Bungee-specific and adventure travel directories are worth finding. Aggregator sites that cover extreme sports, adventure travel blogs with business listings, regional outdoor recreation directories. One or two quality niche citations in your specific activity category can carry more weight than ten generic local business listings.
Seasonal content and your off-season window
Most bungee operators have a season. That creates a problem: if you wait until May to start working on SEO for the summer, you’re too late. Search rankings take time to build. The best time to work on local SEO is when you’re not running jumps.

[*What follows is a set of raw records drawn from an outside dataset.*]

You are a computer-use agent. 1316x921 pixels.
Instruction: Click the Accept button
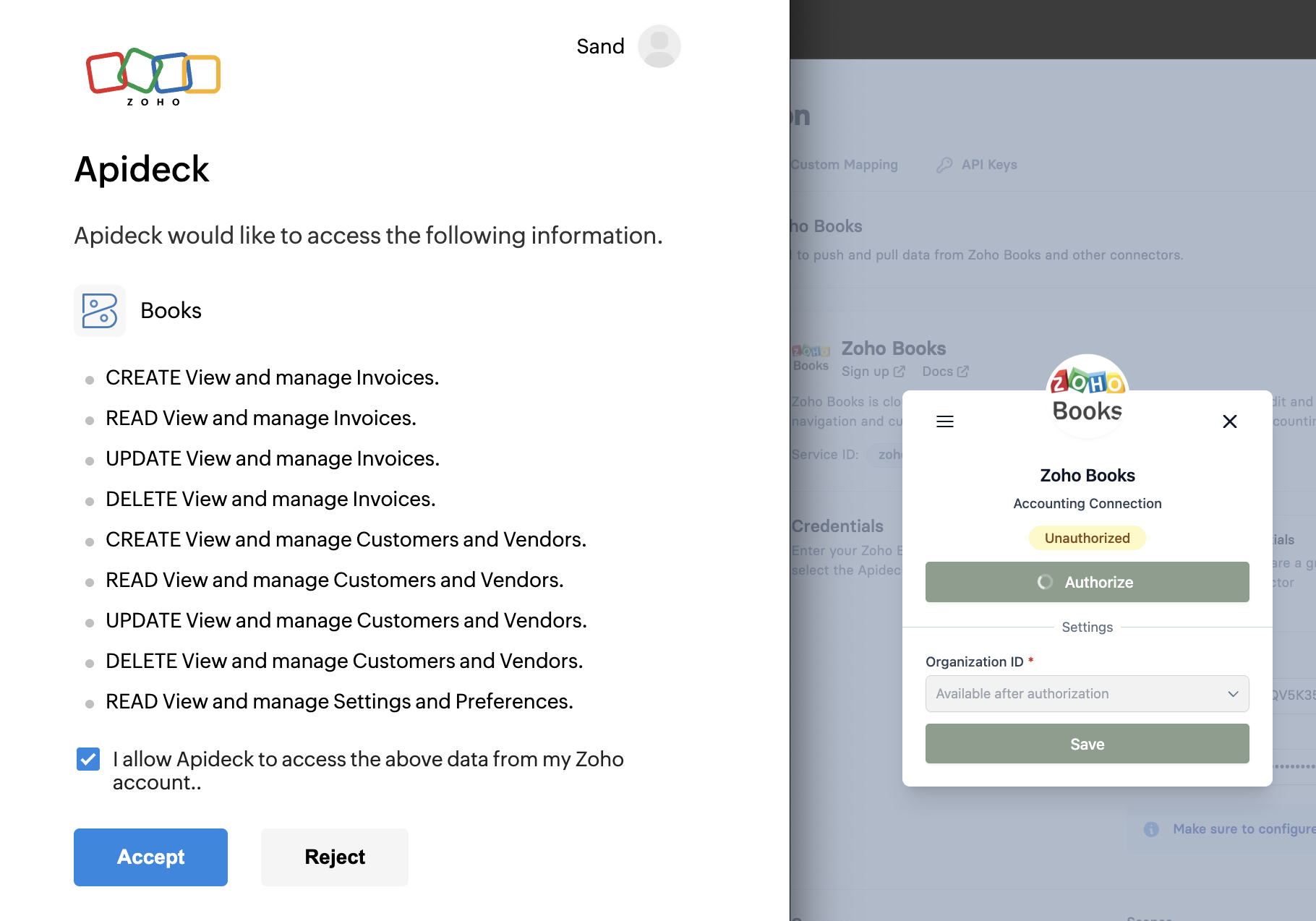coord(150,857)
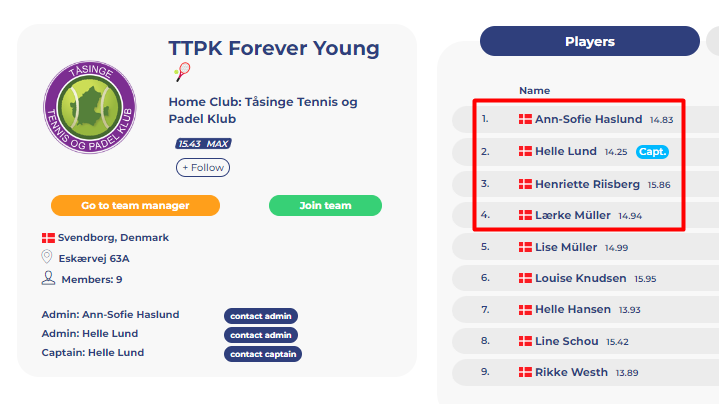This screenshot has height=404, width=719.
Task: Contact admin Helle Lund
Action: pyautogui.click(x=261, y=335)
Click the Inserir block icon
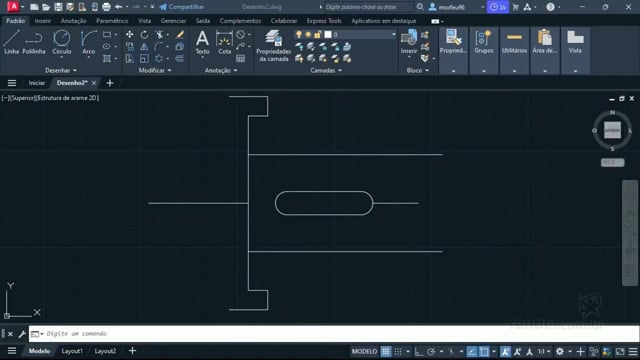Viewport: 640px width, 360px height. tap(409, 42)
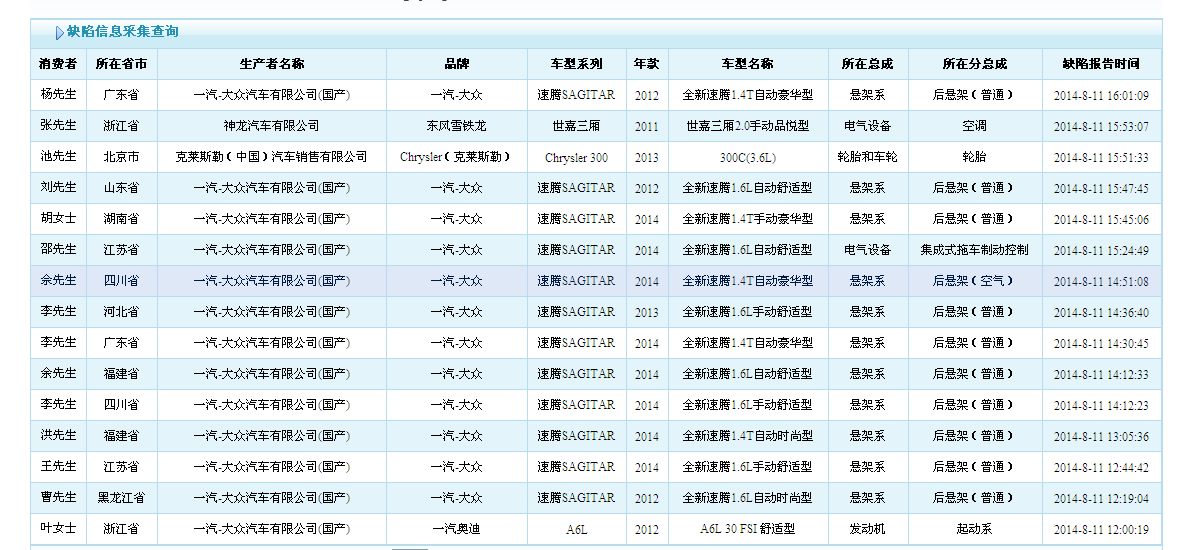The image size is (1198, 550).
Task: Select the 后悬架(空气) cell
Action: coord(974,281)

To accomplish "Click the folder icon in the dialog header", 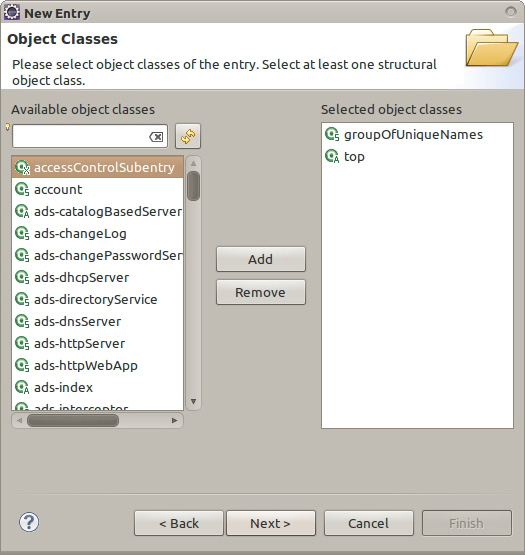I will [492, 48].
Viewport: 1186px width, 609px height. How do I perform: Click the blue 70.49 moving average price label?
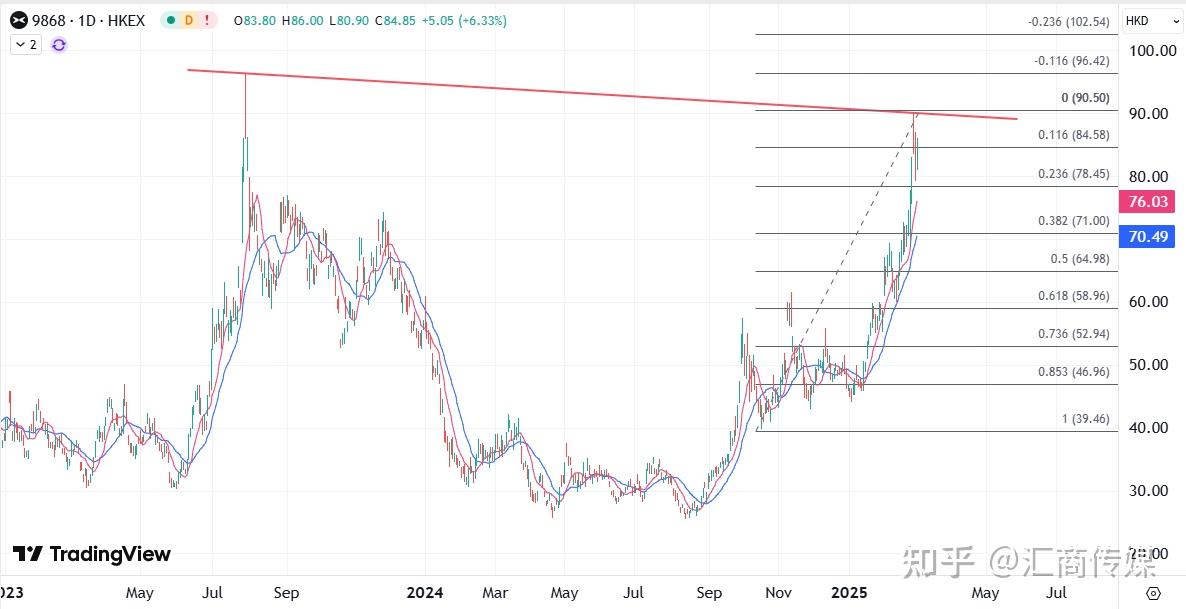point(1148,237)
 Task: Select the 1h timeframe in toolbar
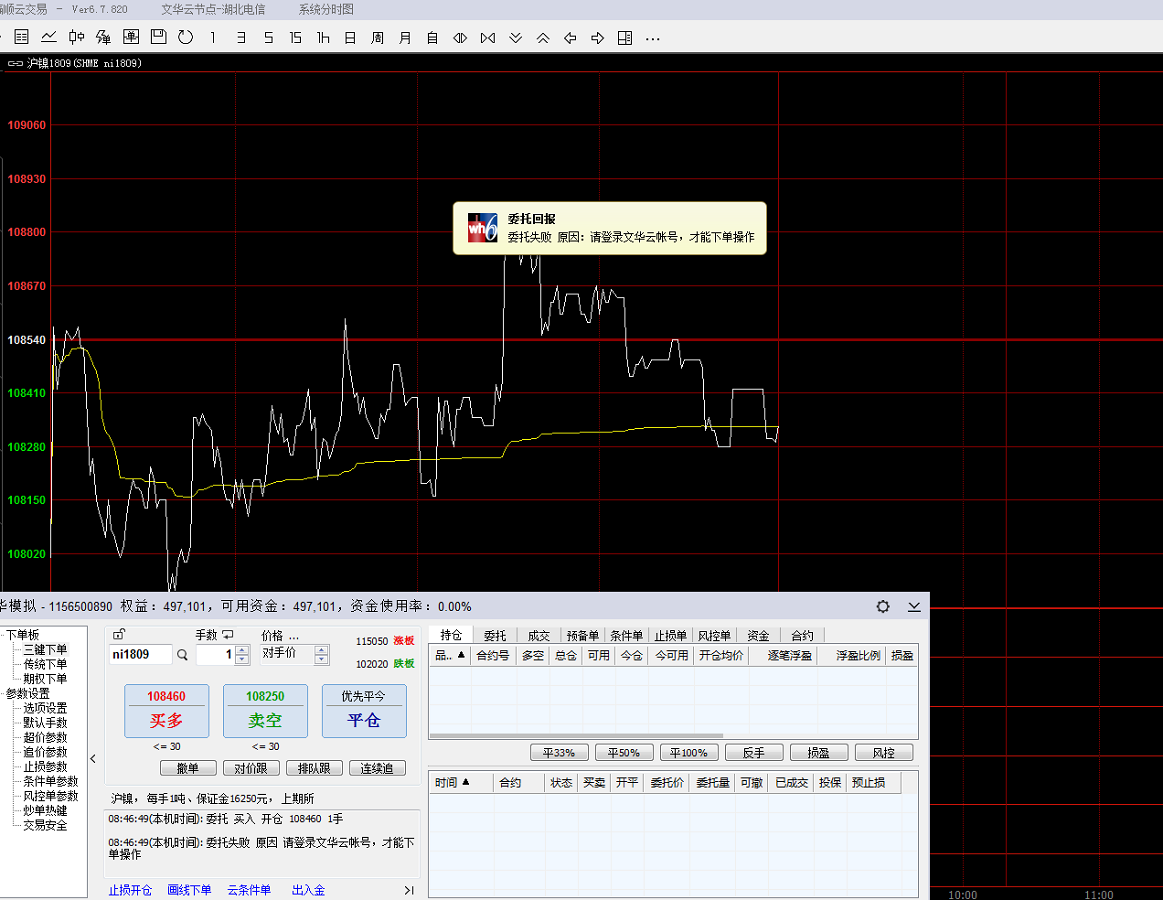tap(322, 38)
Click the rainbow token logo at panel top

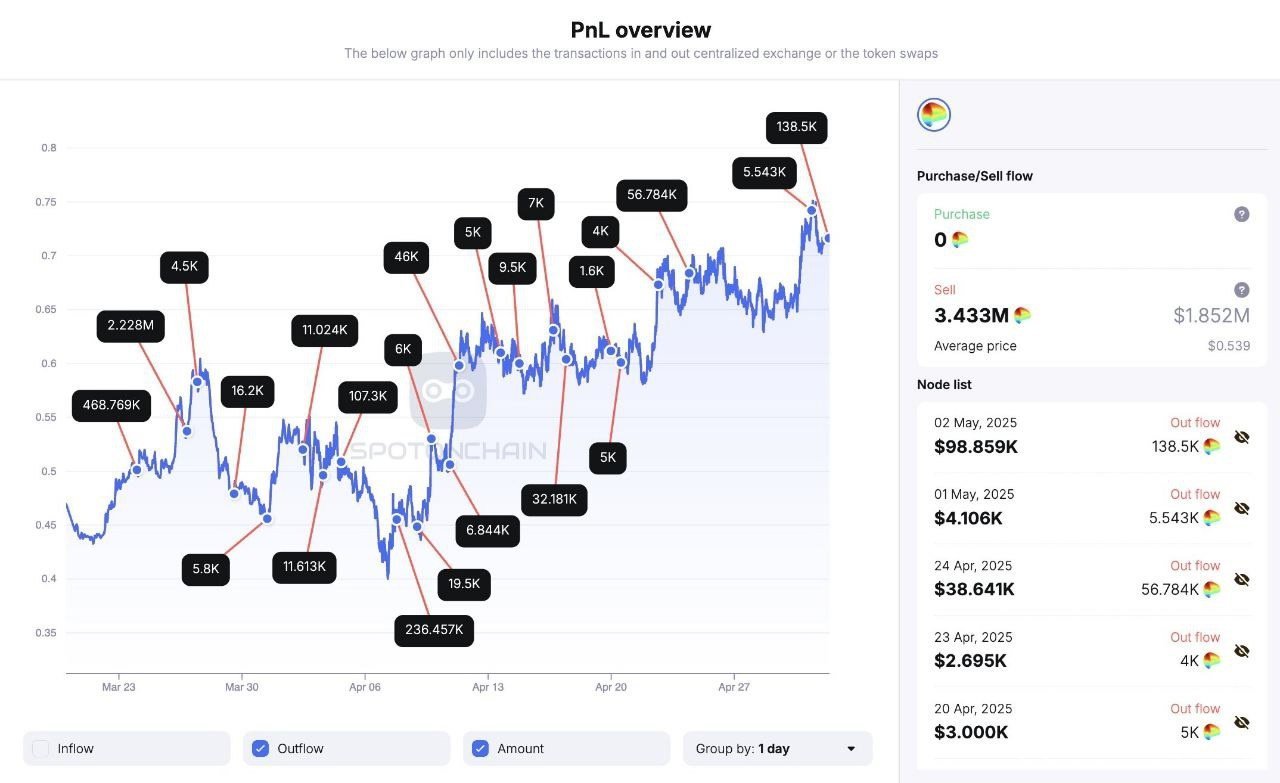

Write a few pages during the off-season. A piece about what to expect on your first jump. A page about your specific site: the gorge, the bridge, the drop height, what the terrain looks like. A FAQ page that addresses the questions every nervous first-timer types into Google before booking. These pages can rank before your season starts, and they answer exactly what converts a searcher into someone who actually books. The article on why the off-season is your most important marketing window explains why the timing matters.
Keep your GBP updated with seasonal hours rather than going dark. A listing that shows “reopening May 1” is more useful than one that just looks abandoned from October through April.
What to do first
The gap between operators who show up in Google Maps for bungee jumping searches and those who don’t is usually not about competitive market dynamics. It’s about who actually did the work.
Here’s the order that makes sense:
- Claim and fully complete your Google Business Profile this week
- Get your website landing page to clearly state what you do and where
- Set up a consistent post-jump review request process
- Check and fix your NAP consistency across directories
- Build a handful of citations on major platforms if you don’t have them
That’s roughly two days of focused work. After that, the main job is consistency: fresh photos on your GBP, review responses, occasional new content. Local SEO for a niche activity in a specific geography isn’t that complicated once the foundation is in place. The operators who dominate Google Maps in their area mostly got there by finishing the basics that everyone else skipped.